▸ PASSAGE SHOWN:
I like to have a follower that will be fruiting ideally no longer than two months after I harvest the bunch from the mother plant, unless winter is coming, but I can't really 100% achieve that.
So if my plants are going to achieve a height of 10 feet, I like to leave a pup when the mother is about five feet tall. Roughly by the time the mother fruits the pup will be about six- seven feet tall (maybe more, the pups grow faster than the original mother)
the fruit takes roughly four months to ripen the fruit, so by that time the pup is very close to fruiting. I also allow a pup to grow about every couple months.
Then when the pup is about five foot or so tall, I leave another one. I also only leave the vigorous ones. It will be obvious which ones are healthy and which aren't.

▸ TASK INSTRUCTIONS:
(a) Please output everything in the passage on leaving pups from "I like to have" down to "every couple months.", copied word for word.
(b) Go on with the passage on leaving pups, starting right after its final sentence.

[Stored records]
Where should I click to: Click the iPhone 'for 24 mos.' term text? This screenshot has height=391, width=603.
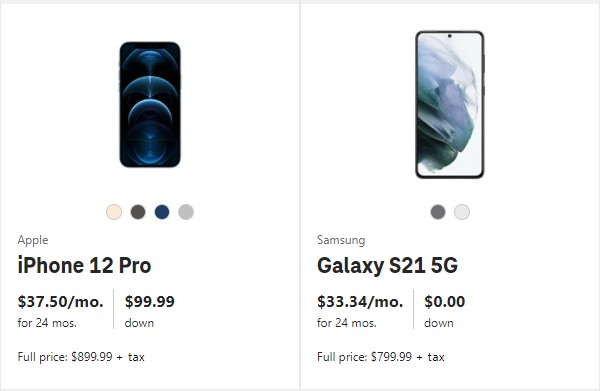coord(47,323)
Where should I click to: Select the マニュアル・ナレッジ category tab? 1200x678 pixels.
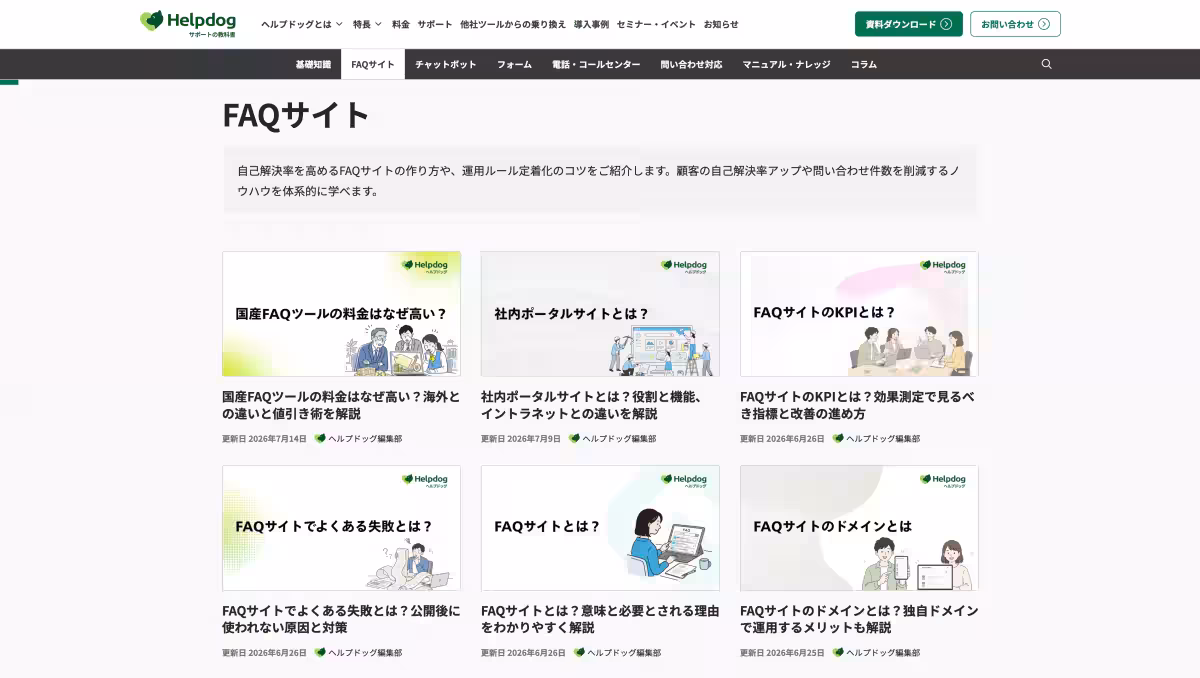786,64
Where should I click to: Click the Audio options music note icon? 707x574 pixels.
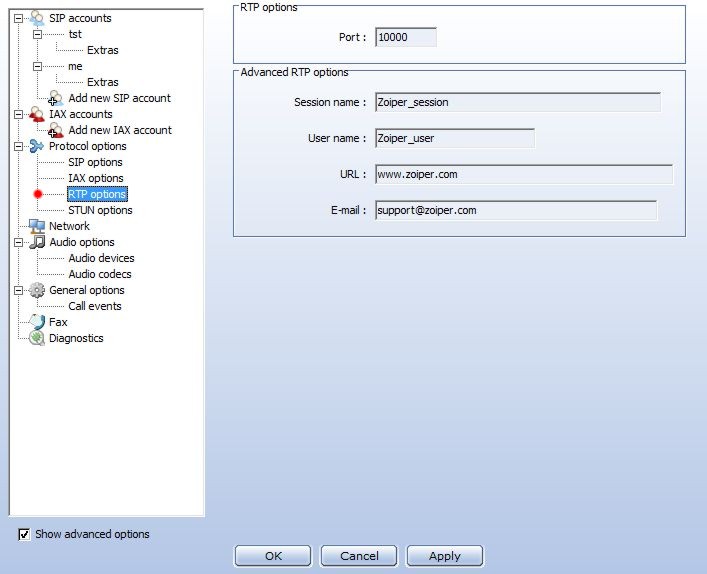(37, 242)
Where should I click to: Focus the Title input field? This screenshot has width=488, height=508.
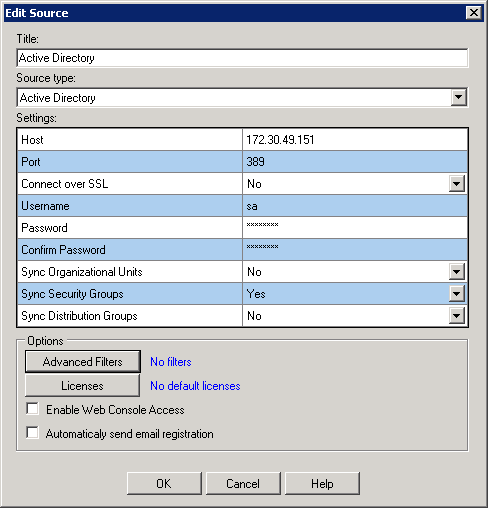[x=242, y=58]
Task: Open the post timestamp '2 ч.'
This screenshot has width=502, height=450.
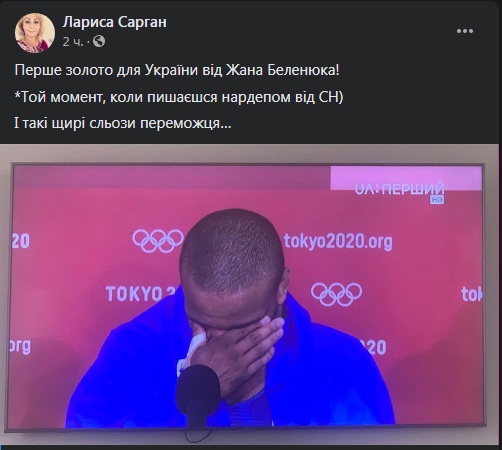Action: tap(73, 42)
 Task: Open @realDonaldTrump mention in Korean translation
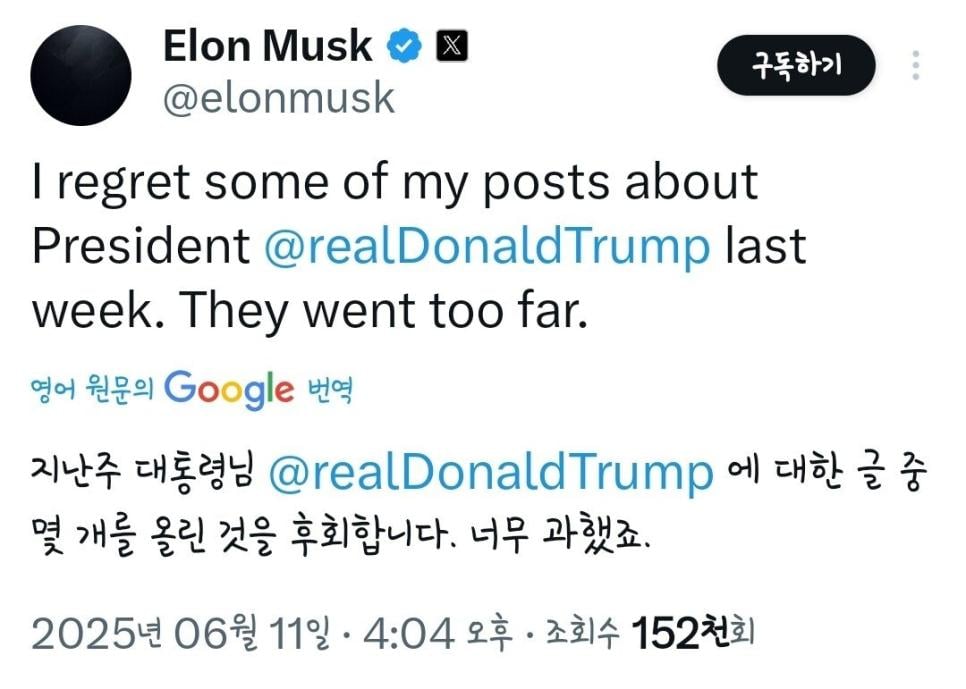click(x=491, y=474)
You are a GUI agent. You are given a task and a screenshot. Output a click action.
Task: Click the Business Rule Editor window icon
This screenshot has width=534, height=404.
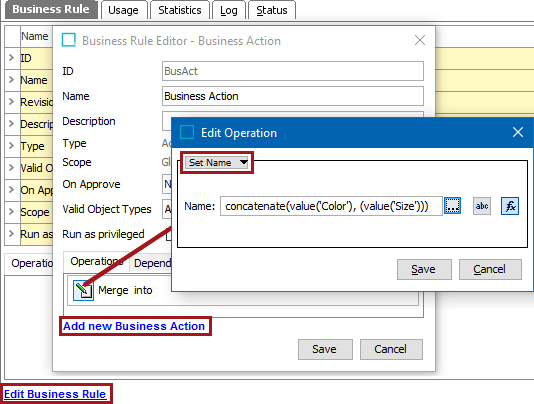pos(69,40)
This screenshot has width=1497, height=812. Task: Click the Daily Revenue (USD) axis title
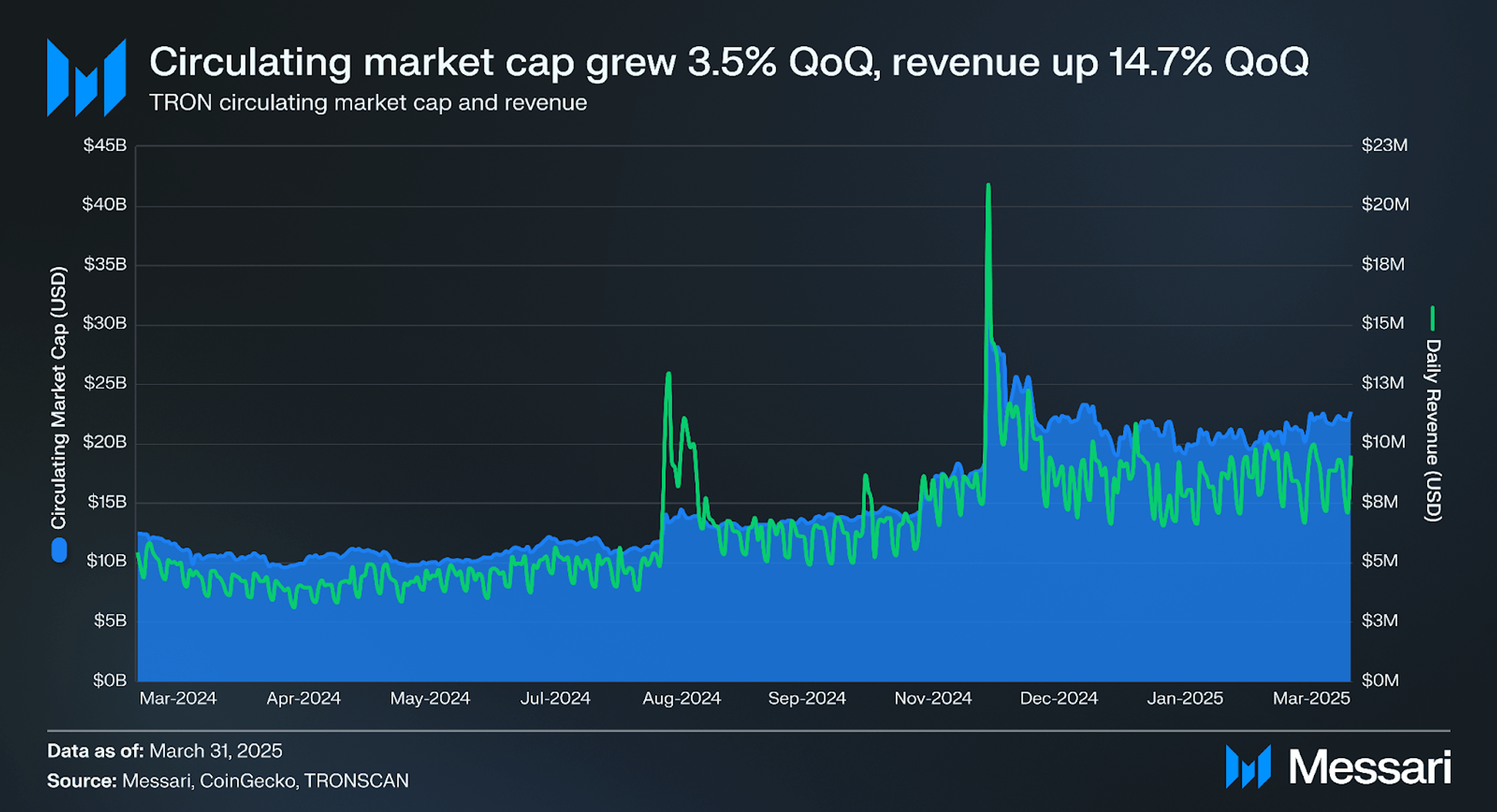[x=1433, y=430]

▸ ACTIVITY ANSWERS:
(a)
I like to have a follower that will be fruiting ideally no longer than two months after I harvest the bunch from the mother plant, unless winter is coming, but I can't really 100% achieve that.
So if my plants are going to achieve a height of 10 feet, I like to leave a pup when the mother is about five feet tall. Roughly by the time the mother fruits the pup will be about six- seven feet tall (maybe more, the pups grow faster than the original mother)
the fruit takes roughly four months to ripen the fruit, so by that time the pup is very close to fruiting. I also allow a pup to grow about every couple months.

(b)
Forum member Greenie (Rene) told me that digging pups harms your mother plant, which makes sense. It creates a wound, into which rot, grubs, bacteria, ECT enter into the wound causing stress. If your plant is already experiencing stress, ie, standing water, flowering, cold, insects (nematodes on roots, aphids, ECT), it could cause your plant to die. That makes your plant kind of take energy away from growing to heal the spot.
Greenie told me that he recommends cutting unwanted pups off below the soil every couple weeks, adding energy into the rest. It also probably strengthings the plant. The roots from pups that are cut below the soil pulls in nutrients from the soil and adds it to the "pot" of energy the plant possesses/draws from. If they were removed, those roots would no longer be helping the plant. Hope this lengthy response helps!